Il y a advis de la Cour qu'il est arrivé un deputté de Catalougne qui a porté nouvelle que les Espagnolz, apres avoir levé le siege de touttes les avenues de Tourtose [Tortosa], et que ce deputté avoit declaré à la Reyne que si elle n'y envoyoit un prompt secours, ilz seroint obligés d'escoutter les propositions que les Espagnolz leur font.

Le xi le Parlement s'estant assemblé, on y leut la declaration de la paix de Bourdeaux; et plusieurs se formaliserent de ce qu'elle ne parloit pas du changement de M. d'Espernon, qui est inceré dans une suitte de cette declaration. On leut de plus une lettre de cachet portant ordre de l'enregistrer; mais la desliberation en feut remise au retour des depputtés, afin de les ouyr auparavant sur cette matiere.

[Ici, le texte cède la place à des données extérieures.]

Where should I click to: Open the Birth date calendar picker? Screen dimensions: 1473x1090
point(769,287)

Apres cela l'on /307v/ continua d'opiner sur les deux declarations dont l'on avoit desja parlé dans les deux precedentes assemblées, mais il feut encor arresté que l'on en remettroit encor la desliberation jusques apres à la St Martin, ce qui donna à cognoistre le peu d'envie que ces messieurs ont de la veriffier, à cause qu'il y va de leur interest particulier.

Le 13 on eut advis de Provence que les consulz de Toulon ayant demandé au comte d'Alais les clefs de la ville, il les leur a rendu, mais que cela n'empeschoit pas qu'il ne s'y fortiffiat de jour à autre. On luy a envoyé dès la semaine passé un second ordre de venir à la Cour; et l'on a remarqué que le president Gallifet, qui est icy depputté au Parlement de Provence, avoit resolu de presenter requeste à celuy de Paris pour se plaindre de ce qu'en mesme temps qu'on avoit mandé ce comte, on luy avoit envoyé permission de se fortiffier dans Toulon, pour demander qu'on fit des remonstrances au Roy et qu'on le suppliat de donner un autre gouverneur à la Provence; mais le duc d'Orleans a empesché que ce president n'aye presenté cette requeste dans les 2 dernieres assemblées.

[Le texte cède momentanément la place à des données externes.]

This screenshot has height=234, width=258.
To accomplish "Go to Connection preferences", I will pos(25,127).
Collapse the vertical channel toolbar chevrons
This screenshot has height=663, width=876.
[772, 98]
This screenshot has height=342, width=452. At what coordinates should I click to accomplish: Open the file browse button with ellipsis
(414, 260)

De Moulins on mande que le regiment de Feuquieres avoit joint le comte de St Geran, qui se preparoit pour aller attaque le chasteau de La Condemine, où cepandant Chamboy venoit joindre le marquis de Chasteauneuf pour s'y deffendre et continuer leurs courses.

Le mesme jour MM. de l'Assemblée du clergé resoleurent de ne rien faire pour les interestz de la Cour, jusques à ce que M. le Garde des Sceaux leur auroit faict reparation de l'injure qu'ilz pretendent qu'il leur a faitte en refusant d'admettre leurs agentz.

Les nouvelles de l'armée confierment le siege de Mouzon, quoy que les enemis ayent esté fort longtemps sans y pouvoir mener du canon à cause que les chemins estoint encor fort mauvais. L'on y avoit envoyé 400 hommes de Donchery pour se jetter dans la place, mais ilz n'ont pas peu y entrer. Le mareschal du Plessis a eu ordre d'assieger Rhetel; et pour cest effect on luy a envoyé les regimentz de Ruvigny et de la Villette et autres trouppes qui estoint aux environs de Paris, mais il n'a point d'argent pour faire faire les travaux.

Le comte de Ligniville a prit Bar le Duc, Ligny, et Voye [Void]; mais un courrier arrivé icy hier au soir apporta nouvelle que le marquis de la Ferté Seneterre l'estoit venu attaquer entre Voye et Toul et luy avoit defait une partie de ses trouppes et pris une piece de canon.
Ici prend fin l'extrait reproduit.